The fastest man in the world pulls the brakes on a storied sprinting career at the London Stadium this weekend — yet there are signs Usain Bolt may already be slowing down.
After a decade of gold medals and world records, Bolt has just three individual 100m races left to run and is aiming to bow out of the sport by winning the men's final on Saturday night to become a World Champion for the 12th time.
Regardless of the result, there will likely be those pining for an encore or even a full reversal on his decision to retire.
After all, other legends of the track such as Carl Lewis or Michael Johnson both raced, and won medals, well into their 30s. Bolt meanwhile, will still be just 30-years-old when he crosses the finish line for the final time.
Few other sprinters have ever got near the Jamaican let alone toppled him from the top of the podium, yet recent results suggest the certainty of Bolt gold is not what it once was.
In major meets — counted as Olympic Games, World Athletics Championships and Diamond League events — Bolt's average times have been steadily rising in recent years.
Last year, when Bolt secured an unprecedented third Olympic gold medal in Rio de Janeiro, his average time across heats and finals was 9.91 seconds.
Four years earlier in 2012, another Olympic year, Bolt produced his best average time of 9.84 seconds.
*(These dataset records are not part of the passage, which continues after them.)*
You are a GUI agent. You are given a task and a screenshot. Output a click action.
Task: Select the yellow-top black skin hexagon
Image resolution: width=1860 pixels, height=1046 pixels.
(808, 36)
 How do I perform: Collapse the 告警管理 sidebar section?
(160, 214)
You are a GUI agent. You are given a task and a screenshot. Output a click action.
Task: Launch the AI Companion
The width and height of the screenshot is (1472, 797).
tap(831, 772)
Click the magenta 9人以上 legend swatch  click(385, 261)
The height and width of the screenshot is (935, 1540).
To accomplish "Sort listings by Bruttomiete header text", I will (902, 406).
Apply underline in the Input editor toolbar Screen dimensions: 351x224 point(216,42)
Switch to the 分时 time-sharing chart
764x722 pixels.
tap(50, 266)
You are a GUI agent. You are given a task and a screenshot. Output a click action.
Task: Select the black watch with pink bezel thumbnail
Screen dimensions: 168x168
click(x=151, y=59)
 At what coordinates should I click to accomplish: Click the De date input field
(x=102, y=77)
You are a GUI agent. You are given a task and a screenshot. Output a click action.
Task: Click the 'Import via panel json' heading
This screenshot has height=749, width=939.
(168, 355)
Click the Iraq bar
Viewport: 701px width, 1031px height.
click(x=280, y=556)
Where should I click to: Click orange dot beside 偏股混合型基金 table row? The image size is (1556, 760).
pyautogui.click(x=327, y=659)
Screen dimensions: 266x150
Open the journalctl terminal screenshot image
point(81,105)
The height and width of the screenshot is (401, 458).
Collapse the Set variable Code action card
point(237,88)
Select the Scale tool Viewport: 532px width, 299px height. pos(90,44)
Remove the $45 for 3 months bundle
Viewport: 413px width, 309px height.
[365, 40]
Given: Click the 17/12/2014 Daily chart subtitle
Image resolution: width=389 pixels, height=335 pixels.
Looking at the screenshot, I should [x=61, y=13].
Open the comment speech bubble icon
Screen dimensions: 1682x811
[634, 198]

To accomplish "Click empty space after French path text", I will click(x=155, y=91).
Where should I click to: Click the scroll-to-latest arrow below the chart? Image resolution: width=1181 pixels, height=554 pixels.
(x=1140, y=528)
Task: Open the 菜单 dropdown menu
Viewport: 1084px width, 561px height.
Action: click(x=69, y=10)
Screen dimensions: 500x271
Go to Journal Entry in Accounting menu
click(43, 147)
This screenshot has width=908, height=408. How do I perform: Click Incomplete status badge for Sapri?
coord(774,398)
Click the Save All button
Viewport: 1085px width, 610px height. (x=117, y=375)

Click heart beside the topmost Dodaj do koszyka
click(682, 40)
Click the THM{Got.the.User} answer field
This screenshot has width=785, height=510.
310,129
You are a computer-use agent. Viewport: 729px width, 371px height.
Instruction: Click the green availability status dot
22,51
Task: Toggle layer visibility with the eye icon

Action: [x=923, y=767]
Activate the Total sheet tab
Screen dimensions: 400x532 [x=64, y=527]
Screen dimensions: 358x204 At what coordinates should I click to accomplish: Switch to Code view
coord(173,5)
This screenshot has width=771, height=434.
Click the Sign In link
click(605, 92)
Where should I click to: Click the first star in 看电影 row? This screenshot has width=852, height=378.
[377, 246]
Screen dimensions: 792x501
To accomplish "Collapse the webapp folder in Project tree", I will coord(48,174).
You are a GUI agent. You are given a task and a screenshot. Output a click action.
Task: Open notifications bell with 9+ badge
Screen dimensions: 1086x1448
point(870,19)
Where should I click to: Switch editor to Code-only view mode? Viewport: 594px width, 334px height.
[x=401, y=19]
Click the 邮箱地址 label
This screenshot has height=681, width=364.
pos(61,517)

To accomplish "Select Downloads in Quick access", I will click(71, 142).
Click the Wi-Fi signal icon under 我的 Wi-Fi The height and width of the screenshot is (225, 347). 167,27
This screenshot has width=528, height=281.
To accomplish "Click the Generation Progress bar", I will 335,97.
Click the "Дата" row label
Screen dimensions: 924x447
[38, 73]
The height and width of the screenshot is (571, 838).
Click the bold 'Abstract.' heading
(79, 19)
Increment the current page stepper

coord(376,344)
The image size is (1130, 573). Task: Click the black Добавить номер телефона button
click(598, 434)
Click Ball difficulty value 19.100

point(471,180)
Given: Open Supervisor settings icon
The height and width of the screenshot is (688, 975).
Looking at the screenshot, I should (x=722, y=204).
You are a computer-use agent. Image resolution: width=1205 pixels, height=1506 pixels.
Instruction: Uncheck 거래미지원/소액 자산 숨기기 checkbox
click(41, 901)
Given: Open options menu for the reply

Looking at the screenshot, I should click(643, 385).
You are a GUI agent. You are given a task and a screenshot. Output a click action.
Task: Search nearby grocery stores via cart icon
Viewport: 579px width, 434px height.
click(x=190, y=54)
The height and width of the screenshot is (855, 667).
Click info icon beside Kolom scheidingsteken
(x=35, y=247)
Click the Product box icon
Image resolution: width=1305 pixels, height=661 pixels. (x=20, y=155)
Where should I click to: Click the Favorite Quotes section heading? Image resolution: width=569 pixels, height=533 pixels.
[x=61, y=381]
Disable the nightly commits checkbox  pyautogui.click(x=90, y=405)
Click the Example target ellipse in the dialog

Similarly, the eight-time Olympic champion's season's best times have been slower in recent years. So far this season his fastest time stands at 9.95 seconds, just over a 10th of a second slower than the 9.81 seconds posted in the Olympic final last year, itself a downgrade on the 9.79 seconds recorded at the 2015 World Championships.
In 2014 Bolt's season best was 9.98 seconds — his worst since 2007's 10.03 — yet the time still stands an indoor world record from what was his only race in an injury-blighted year.
Of course, part of Bolt's brilliance has been his ability to consistently peak at the perfect moment in order to grab gold.
Even at the 2009 World Championships in Berlin, when the 30-year-old set world records that still stand in both the 200m and the 100m, his times were only eighth and sixth speediest in the field for the respective heats.
Yet most disconcertingly for those with a ticket to the Olympic Stadium hoping to see one final triumph, Bolt's best times ahead of an Olympics or World Championships have been getting slower.
Furthermore, the gap between his best pre-Championships time and best time when it matters have been decreasing, suggesting it is becoming harder for Bolt to produce the moments of breathtaking brilliance that have defined his greatest triumphs.
In 2016, Bolt's best time ahead of the Olympics was 9.88, 0.07 seconds behind his Olympic-winning time of 9.81.
A year earlier, he clocked 9.87 before going 0.08 seconds faster at the Beijing World Championships.
In his best year in 2012, he had posted an impressive 9.76 seconds ahead of the London Games but was still able to shave 0.13 seconds off his time at the Olympic Stadium.
Bolt has been able to outrun every opponent who has lined up against him during his career - retiring now could be the perfect way to beat father time to the finish line too.